DO THIS:
Reproduce the records verbatim, from the line that contains "Given: Click the Tags section heading" down through the line that contains "Action: click(x=790, y=839)", including both of those lines.

DATA FOR THIS EXERCISE:
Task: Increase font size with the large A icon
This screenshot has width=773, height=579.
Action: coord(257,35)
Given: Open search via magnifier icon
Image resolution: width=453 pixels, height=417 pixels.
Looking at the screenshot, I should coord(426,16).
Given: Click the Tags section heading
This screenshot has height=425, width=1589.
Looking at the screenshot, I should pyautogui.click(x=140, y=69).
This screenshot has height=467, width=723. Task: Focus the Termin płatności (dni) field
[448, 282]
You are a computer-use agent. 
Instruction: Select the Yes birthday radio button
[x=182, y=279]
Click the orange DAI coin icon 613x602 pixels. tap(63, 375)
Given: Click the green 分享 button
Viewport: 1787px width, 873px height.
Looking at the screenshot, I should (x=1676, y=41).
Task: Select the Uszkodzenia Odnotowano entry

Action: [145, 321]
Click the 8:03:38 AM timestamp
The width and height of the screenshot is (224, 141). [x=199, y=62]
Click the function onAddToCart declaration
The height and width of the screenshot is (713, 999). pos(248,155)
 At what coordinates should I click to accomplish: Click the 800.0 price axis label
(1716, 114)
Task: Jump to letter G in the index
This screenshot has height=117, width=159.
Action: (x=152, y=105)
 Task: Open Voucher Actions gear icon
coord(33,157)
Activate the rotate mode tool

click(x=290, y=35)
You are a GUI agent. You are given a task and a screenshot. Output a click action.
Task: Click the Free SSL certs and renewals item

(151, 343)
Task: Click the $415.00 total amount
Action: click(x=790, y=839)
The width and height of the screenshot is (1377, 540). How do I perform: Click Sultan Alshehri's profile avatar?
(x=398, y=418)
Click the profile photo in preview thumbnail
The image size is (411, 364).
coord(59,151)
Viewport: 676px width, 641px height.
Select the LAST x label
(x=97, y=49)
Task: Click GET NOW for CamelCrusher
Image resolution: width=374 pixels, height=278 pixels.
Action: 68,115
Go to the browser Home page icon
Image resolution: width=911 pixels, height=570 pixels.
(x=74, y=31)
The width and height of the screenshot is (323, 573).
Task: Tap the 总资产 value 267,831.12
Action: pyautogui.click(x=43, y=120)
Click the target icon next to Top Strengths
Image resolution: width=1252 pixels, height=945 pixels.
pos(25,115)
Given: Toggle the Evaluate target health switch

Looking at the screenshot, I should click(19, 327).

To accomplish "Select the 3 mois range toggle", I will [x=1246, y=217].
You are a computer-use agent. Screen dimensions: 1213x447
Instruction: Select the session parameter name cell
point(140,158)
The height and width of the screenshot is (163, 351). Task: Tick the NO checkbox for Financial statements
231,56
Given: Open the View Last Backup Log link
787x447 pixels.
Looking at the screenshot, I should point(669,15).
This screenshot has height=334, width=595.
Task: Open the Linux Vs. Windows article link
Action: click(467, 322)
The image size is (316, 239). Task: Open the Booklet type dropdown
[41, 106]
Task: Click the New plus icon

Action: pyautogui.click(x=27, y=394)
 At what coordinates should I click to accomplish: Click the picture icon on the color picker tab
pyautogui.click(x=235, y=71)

IN RESPONSE:
Given: Click the Tags section heading
This screenshot has height=425, width=1589.
Looking at the screenshot, I should pyautogui.click(x=140, y=69).
This screenshot has height=467, width=723. Task: Focus the Termin płatności (dni) field
[448, 282]
You are a computer-use agent. 
Instruction: Select the Yes birthday radio button
[x=182, y=279]
Click the orange DAI coin icon 613x602 pixels. tap(63, 375)
Given: Click the green 分享 button
Viewport: 1787px width, 873px height.
Looking at the screenshot, I should (x=1676, y=41).
Task: Select the Uszkodzenia Odnotowano entry

Action: [145, 321]
Click the 8:03:38 AM timestamp
The width and height of the screenshot is (224, 141). [x=199, y=62]
Click the function onAddToCart declaration
The height and width of the screenshot is (713, 999). pos(248,155)
 At what coordinates should I click to accomplish: Click the 800.0 price axis label
(1716, 114)
Task: Jump to letter G in the index
This screenshot has height=117, width=159.
Action: (x=152, y=105)
 Task: Open Voucher Actions gear icon
coord(33,157)
Activate the rotate mode tool

click(x=290, y=35)
You are a GUI agent. You are given a task and a screenshot. Output a click action.
Task: Click the Free SSL certs and renewals item

(151, 343)
Task: Click the $415.00 total amount
Action: click(x=790, y=839)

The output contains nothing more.